# WHAT IS REQUIRED
Character for character, write out the data below.

*** Begin section ***

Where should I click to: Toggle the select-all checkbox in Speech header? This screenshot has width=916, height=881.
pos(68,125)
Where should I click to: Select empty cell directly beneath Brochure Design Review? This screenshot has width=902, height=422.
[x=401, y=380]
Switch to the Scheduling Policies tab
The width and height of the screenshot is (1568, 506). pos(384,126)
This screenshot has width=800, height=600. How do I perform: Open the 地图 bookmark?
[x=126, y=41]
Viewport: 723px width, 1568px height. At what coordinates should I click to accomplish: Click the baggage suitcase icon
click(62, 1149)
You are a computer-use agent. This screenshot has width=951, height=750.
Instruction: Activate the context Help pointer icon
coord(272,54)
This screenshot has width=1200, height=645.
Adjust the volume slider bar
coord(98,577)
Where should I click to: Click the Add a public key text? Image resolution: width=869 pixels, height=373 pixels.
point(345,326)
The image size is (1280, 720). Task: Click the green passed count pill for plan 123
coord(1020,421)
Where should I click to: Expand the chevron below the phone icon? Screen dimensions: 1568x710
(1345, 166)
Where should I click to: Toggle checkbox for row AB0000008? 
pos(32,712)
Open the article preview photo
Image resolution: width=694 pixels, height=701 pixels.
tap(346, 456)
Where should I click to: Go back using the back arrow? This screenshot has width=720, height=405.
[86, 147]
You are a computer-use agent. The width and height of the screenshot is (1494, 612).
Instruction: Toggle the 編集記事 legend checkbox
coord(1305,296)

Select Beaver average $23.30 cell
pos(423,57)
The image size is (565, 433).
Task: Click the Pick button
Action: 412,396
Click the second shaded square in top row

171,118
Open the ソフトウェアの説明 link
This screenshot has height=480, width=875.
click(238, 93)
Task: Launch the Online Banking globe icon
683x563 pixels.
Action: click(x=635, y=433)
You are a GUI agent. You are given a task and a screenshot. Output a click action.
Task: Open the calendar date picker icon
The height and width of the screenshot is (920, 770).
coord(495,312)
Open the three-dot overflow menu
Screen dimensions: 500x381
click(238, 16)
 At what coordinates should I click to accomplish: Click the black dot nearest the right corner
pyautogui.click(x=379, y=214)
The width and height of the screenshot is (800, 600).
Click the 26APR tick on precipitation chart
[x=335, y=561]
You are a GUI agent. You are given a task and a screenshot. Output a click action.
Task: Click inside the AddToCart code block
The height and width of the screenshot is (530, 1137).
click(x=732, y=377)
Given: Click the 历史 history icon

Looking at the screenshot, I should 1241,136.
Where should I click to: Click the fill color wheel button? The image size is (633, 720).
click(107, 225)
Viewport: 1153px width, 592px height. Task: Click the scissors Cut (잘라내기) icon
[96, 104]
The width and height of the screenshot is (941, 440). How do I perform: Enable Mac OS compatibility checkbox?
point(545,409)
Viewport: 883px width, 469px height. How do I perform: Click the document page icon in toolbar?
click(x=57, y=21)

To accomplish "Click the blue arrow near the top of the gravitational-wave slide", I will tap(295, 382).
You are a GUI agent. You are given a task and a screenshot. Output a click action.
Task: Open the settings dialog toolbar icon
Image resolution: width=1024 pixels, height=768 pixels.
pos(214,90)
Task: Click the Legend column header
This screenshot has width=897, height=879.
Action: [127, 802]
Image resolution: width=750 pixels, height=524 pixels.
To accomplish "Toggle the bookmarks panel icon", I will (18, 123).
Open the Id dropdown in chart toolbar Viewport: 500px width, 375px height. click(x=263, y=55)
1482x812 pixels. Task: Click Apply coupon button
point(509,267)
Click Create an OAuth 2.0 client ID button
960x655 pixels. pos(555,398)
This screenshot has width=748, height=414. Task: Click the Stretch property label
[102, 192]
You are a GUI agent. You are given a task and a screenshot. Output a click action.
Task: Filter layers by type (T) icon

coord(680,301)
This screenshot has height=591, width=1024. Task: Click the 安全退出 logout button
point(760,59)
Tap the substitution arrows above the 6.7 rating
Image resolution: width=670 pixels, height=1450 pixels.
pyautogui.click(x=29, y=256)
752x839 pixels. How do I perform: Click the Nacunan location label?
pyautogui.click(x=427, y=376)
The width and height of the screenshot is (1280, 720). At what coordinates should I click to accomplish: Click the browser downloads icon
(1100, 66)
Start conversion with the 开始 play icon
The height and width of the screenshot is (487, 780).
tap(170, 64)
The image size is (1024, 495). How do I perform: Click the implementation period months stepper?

*** End section ***

# SOLUTION BELOW
Where should I click to: Toggle the select-all checkbox in Speech header? This screenshot has width=916, height=881.
pos(68,125)
Where should I click to: Select empty cell directly beneath Brochure Design Review? This screenshot has width=902, height=422.
[x=401, y=380]
Switch to the Scheduling Policies tab
The width and height of the screenshot is (1568, 506). pos(384,126)
This screenshot has width=800, height=600. How do I perform: Open the 地图 bookmark?
[x=126, y=41]
Viewport: 723px width, 1568px height. At what coordinates should I click to accomplish: Click the baggage suitcase icon
click(62, 1149)
You are a computer-use agent. This screenshot has width=951, height=750.
Instruction: Activate the context Help pointer icon
coord(272,54)
This screenshot has width=1200, height=645.
Adjust the volume slider bar
coord(98,577)
Where should I click to: Click the Add a public key text? Image resolution: width=869 pixels, height=373 pixels.
point(345,326)
The image size is (1280, 720). Task: Click the green passed count pill for plan 123
coord(1020,421)
Where should I click to: Expand the chevron below the phone icon? Screen dimensions: 1568x710
(1345, 166)
Where should I click to: Toggle checkbox for row AB0000008? 
pos(32,712)
Open the article preview photo
Image resolution: width=694 pixels, height=701 pixels.
tap(346, 456)
Where should I click to: Go back using the back arrow? This screenshot has width=720, height=405.
[86, 147]
You are a computer-use agent. The width and height of the screenshot is (1494, 612).
Instruction: Toggle the 編集記事 legend checkbox
coord(1305,296)

Select Beaver average $23.30 cell
pos(423,57)
The image size is (565, 433).
Task: Click the Pick button
Action: 412,396
Click the second shaded square in top row

171,118
Open the ソフトウェアの説明 link
This screenshot has height=480, width=875.
click(238, 93)
Task: Launch the Online Banking globe icon
683x563 pixels.
Action: click(x=635, y=433)
You are a GUI agent. You are given a task and a screenshot. Output a click action.
Task: Open the calendar date picker icon
The height and width of the screenshot is (920, 770).
coord(495,312)
Open the three-dot overflow menu
Screen dimensions: 500x381
click(238, 16)
 At what coordinates should I click to accomplish: Click the black dot nearest the right corner
pyautogui.click(x=379, y=214)
The width and height of the screenshot is (800, 600).
Click the 26APR tick on precipitation chart
[x=335, y=561]
You are a GUI agent. You are given a task and a screenshot. Output a click action.
Task: Click inside the AddToCart code block
The height and width of the screenshot is (530, 1137).
click(x=732, y=377)
Given: Click the 历史 history icon

Looking at the screenshot, I should 1241,136.
Where should I click to: Click the fill color wheel button? The image size is (633, 720).
click(107, 225)
Viewport: 1153px width, 592px height. Task: Click the scissors Cut (잘라내기) icon
[96, 104]
The width and height of the screenshot is (941, 440). How do I perform: Enable Mac OS compatibility checkbox?
point(545,409)
Viewport: 883px width, 469px height. How do I perform: Click the document page icon in toolbar?
click(x=57, y=21)

To accomplish "Click the blue arrow near the top of the gravitational-wave slide", I will tap(295, 382).
You are a GUI agent. You are given a task and a screenshot. Output a click action.
Task: Open the settings dialog toolbar icon
Image resolution: width=1024 pixels, height=768 pixels.
pos(214,90)
Task: Click the Legend column header
This screenshot has width=897, height=879.
Action: [127, 802]
Image resolution: width=750 pixels, height=524 pixels.
To accomplish "Toggle the bookmarks panel icon", I will (18, 123).
Open the Id dropdown in chart toolbar Viewport: 500px width, 375px height. click(x=263, y=55)
1482x812 pixels. Task: Click Apply coupon button
point(509,267)
Click Create an OAuth 2.0 client ID button
960x655 pixels. pos(555,398)
This screenshot has width=748, height=414. Task: Click the Stretch property label
[102, 192]
You are a GUI agent. You are given a task and a screenshot. Output a click action.
Task: Filter layers by type (T) icon

coord(680,301)
This screenshot has height=591, width=1024. Task: Click the 安全退出 logout button
point(760,59)
Tap the substitution arrows above the 6.7 rating
Image resolution: width=670 pixels, height=1450 pixels.
pyautogui.click(x=29, y=256)
752x839 pixels. How do I perform: Click the Nacunan location label?
pyautogui.click(x=427, y=376)
The width and height of the screenshot is (1280, 720). At what coordinates should I click to accomplish: Click the browser downloads icon
(1100, 66)
Start conversion with the 开始 play icon
The height and width of the screenshot is (487, 780).
tap(170, 64)
The image size is (1024, 495). How do I perform: Click the implementation period months stepper?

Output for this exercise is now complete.